In this Tour Tips segment, the instrumental rock artist, Chris Fury, recommends advice for being a musician on the road. You can check out the tips below:
I recently had an incredible touring experience playing guitar with an artist I closely work with and produce, Jehry Robinson. We toured and went through 14 states on the west coast of the USA opening up for Hip-Hop/Country star Jelly Roll’s “Son of a Sinner” tour. The entire tour was sold out and is featured in Jelly Roll’s recent documentary on Hulu. Since there was a solid buffer of time when the doors open and our set time, we wound up playing to gigantic crowds, including an unforgettable sold-out Red Rocks Amphitheatre in Colorado.
I have then since focused on my solo career and finished my new upcoming instrumental rock album “A Game Worth the Candle”, which releases June 23rd, 2023. I hope these following tour tips serve you well in your musical touring endeavors.
My top five tour tips:
1. Cultivate good health.
Travelling takes a big toll on your body, both physically and mentally, so being prepared in this regard should be the top of your list. If you take care of yourself, you stand the best shot at having the best possible experience. First and foremost, sleep whenever you can. A solid neck pillow was a life saver for me for sleeping anywhere. Especially in airports, vans, green rooms, throughout the various time zone changes.
On the road, there were times we were in a van for 10+ hours. Just remember this: A body in rest stays at rest, and a body in motion stays in motion. Stretch, or walk around when you can at rest stops. Even some simple push-ups to maintain your body is better than nothing. Before tour I got my body in shape by a combination of intermittent fasting and a daily exercise regimen. But on this recent run, we didn’t have the luxury of hotel gyms, so if you don’t either, do what you can to stay fit. At Red Rocks, I climbed to the top (192 stairs) which was an awesome workout and view of the venue before the show.
2. Be mindful what you eat / drink.
It is so easy to eat fast food or gas station junk food when that’s all you are passing on roads during the day. I recommend going to a big box store and getting some healthier options like fruit, cereal, and granola bars, which also saves gas because you don’t have to stop as much. I also supplemented my diet with some vitamins to keep my immune system up. Being in a vehicle for lengthy times can also dehydrate you, so much sure you drink more water than you’re used to, to stay extra hydrated.
3. Know your gear (really well).
Even with all the roadies and techs in the world, take responsibility for your own gear. It will help you fix or diagnose problems, get the job done more effectively, and if something happens on the fly, keep the performance going. Sing? Know your microphone you use; what brand, cable, how it works, etc. If you are a guitar player like me, make sure you know how to do a full setup on your guitar, including a full truss rod and bridge adjustment, and string change.
Make sure to have backup gear or a backup plan in case things don’t go according to plans. I had to learn how to use a new MPC to trigger tracks on this tour. One show, the MPC got disconnected and lost power during the set. Thankfully we had a battery backup, so the show kept going without skipping a beat.

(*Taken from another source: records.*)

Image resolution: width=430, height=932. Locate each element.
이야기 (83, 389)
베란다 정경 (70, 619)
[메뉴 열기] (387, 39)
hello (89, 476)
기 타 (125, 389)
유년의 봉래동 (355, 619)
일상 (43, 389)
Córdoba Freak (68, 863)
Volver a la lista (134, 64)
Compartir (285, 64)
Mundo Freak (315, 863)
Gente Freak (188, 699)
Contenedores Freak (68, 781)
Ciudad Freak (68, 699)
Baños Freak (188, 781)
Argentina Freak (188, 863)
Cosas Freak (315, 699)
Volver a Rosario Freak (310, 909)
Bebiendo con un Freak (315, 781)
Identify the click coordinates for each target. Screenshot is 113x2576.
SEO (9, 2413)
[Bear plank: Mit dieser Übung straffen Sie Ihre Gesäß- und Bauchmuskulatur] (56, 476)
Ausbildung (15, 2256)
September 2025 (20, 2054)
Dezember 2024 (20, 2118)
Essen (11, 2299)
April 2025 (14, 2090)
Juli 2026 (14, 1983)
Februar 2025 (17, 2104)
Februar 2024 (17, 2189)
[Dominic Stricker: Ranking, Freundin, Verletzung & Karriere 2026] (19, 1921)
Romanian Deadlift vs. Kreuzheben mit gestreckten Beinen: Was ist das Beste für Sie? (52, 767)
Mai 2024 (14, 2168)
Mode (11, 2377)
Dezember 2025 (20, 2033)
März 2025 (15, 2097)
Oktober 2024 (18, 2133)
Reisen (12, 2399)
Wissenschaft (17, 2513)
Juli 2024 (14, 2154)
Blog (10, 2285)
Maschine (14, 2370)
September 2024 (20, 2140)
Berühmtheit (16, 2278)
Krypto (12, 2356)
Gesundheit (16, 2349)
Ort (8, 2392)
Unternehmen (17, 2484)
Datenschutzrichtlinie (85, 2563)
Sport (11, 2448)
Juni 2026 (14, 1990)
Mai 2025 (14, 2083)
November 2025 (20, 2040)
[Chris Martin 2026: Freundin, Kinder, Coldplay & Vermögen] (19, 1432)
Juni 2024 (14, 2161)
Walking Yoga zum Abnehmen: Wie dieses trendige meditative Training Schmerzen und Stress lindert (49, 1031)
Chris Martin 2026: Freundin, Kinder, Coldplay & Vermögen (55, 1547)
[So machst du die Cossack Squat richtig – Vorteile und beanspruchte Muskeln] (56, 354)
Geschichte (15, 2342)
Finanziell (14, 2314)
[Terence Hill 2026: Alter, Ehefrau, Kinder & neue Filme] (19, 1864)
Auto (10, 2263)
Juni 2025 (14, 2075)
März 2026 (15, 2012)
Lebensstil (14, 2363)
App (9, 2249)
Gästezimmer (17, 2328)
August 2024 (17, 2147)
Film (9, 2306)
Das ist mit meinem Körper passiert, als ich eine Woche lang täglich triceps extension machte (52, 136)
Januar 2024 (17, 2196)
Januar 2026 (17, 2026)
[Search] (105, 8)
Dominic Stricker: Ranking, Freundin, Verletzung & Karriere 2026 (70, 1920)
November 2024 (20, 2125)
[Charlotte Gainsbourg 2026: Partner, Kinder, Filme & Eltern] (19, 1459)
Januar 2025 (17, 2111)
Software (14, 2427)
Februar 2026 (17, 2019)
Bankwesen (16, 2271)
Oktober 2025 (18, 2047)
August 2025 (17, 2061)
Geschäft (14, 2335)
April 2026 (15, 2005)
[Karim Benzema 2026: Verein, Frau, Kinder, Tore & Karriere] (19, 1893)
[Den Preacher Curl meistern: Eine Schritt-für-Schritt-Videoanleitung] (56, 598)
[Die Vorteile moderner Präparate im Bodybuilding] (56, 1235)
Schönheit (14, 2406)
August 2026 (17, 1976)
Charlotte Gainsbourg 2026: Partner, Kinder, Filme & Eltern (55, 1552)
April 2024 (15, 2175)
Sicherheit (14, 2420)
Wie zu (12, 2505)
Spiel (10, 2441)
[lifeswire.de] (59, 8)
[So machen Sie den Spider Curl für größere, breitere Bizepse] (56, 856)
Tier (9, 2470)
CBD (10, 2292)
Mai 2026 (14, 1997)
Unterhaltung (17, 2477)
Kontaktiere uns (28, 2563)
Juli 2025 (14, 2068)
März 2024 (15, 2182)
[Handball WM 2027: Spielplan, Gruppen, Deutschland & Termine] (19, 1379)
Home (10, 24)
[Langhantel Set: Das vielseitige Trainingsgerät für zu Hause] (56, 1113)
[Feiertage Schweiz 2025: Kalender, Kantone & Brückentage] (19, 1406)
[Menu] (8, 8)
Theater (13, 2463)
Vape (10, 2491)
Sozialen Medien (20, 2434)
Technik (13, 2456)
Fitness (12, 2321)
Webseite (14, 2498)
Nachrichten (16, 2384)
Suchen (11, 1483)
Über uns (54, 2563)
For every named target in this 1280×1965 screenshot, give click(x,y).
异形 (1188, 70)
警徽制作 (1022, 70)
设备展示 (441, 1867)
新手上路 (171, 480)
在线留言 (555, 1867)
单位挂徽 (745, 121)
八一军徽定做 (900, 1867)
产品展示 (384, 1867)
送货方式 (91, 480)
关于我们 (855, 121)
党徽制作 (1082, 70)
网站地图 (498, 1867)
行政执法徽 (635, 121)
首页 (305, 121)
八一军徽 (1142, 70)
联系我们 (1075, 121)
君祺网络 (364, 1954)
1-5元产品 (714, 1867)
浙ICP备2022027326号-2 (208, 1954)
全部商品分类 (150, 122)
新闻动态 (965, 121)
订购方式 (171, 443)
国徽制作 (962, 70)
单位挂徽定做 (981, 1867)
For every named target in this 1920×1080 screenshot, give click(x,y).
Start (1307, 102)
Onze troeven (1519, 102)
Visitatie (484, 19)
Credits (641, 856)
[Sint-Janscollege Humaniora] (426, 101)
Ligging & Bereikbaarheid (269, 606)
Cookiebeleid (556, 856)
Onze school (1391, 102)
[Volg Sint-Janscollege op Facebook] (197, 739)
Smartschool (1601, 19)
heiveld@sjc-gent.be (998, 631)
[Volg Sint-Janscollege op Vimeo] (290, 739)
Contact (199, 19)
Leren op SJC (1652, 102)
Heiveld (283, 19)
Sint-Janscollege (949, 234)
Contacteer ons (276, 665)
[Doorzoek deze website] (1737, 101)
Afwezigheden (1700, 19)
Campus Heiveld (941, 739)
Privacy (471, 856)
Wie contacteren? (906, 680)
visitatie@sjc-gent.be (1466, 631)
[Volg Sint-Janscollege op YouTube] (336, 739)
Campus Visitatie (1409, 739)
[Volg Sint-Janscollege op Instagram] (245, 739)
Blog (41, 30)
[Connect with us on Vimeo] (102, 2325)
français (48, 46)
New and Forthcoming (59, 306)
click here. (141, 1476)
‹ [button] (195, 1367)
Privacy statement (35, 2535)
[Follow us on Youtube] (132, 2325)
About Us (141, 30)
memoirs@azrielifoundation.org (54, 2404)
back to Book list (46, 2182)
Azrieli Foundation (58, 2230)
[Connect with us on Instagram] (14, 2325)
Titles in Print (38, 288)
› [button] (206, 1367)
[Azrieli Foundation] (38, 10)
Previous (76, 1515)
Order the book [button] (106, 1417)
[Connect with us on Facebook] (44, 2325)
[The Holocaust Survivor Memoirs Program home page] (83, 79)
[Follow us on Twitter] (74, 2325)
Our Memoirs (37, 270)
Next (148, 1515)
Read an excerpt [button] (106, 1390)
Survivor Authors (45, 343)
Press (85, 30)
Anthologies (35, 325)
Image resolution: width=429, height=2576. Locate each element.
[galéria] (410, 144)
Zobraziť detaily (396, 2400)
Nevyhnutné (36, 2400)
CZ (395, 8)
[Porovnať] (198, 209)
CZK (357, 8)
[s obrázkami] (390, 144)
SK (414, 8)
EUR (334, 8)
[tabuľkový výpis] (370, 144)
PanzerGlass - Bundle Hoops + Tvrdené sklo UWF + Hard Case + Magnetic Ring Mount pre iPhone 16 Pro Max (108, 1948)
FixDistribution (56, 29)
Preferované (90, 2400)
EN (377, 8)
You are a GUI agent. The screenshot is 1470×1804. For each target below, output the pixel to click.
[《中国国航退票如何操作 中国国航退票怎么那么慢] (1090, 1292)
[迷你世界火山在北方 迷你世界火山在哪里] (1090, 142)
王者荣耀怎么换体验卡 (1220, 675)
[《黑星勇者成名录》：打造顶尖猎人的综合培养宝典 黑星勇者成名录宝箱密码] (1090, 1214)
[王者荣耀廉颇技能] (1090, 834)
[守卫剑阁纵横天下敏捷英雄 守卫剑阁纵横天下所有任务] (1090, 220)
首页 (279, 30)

4. Being nice goes a long way.
In an industry renown for inflated egos, make sure you check yours at the door. Anyone on a professional working tour situation carries the same goal; A great show, and for things to run as smoothly as possible. Try to not have a huge footprint, and tread lightly.
Sometimes just by using polite words like “please” and “thank you” might be the difference between getting your priceless guitar in the nice airplane closet or thrown around with all the other baggage. Once, my guitar didn’t fit on a flight, and after politely explaining to the flight attendants the importance of my gear arriving safely, they were extremely generous enough to let me put it in the empty seat next to me. That normally would cost the price of the seat. Also, by being a cool hang, maybe you’ll get the call back to work again.
5. Be here now.
One of my favorite pre-show rituals is to see what the local area is all about. It may be a food or drink like Seattle coffee, or a sight to see like walking around Las Vegas Fremont Street. It’s also great to do this on your own, especially if you’ve been couped up with the same people for a while. For me it always re-energizes me and confirms my thrill for adventures.
Embrace both the good, and the bad; come what may. Give it your all on stage and also know that some of the hard times on the road will pass. By staying in the present moment always, you’ll be able to embody the touring experience, and be prepared for what comes your way.
I hope these tips are helpful for you. By keeping them in mind I sincerely hope you all have unforgettable experiences out there on the road.